Traditionally interns, from a socio-political perspective, constitute the least vocal and effective participants in hospital policy formation. However, one can perhaps understand, even sympathise with the interns' position, with their cumulative daily frustration as endless streams of serious surgical candidates and other diseased patients were regularly being sent home without ever seeing a knife or pill. What is less understandable is the effectiveness of their one letter.
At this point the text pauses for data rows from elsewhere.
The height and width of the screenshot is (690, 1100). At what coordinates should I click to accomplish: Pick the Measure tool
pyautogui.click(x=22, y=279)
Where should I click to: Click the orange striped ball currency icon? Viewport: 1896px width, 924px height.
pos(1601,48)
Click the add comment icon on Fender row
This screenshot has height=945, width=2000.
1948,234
The September meeting moved to request Dr. Baldwin's resignation from the surgical staff, but also moved that she "be granted the privilege of practising Spectro-chrome Therapy with her private patients in the Woman's Hospital." Both motions were carried. The Board passed on the request to Dr. Baldwin, and by the meeting of 22 October 1926, without record of internal debate or explanation, the board accepted "with regret" Dr. Baldwin's resignation from the surgical staff. Just before Dinshah's first trial in 1931 in Buffalo, Erie County, New York state, Dr. Baldwin received a letter from the Secretary of the Erie County Medical Society specifically soliciting her comments about the 1924 article and the impending criminal action. The letter read:
According to [the JAMA] article, Susie T., age 9, who was admitted to the Woman's Hospital with a sloughed appendix and peritonitis, developed a pneumonia which was treated by Dr. Baldwin with lemon, turquoise and magenta colored lights. Susie went home well and happy.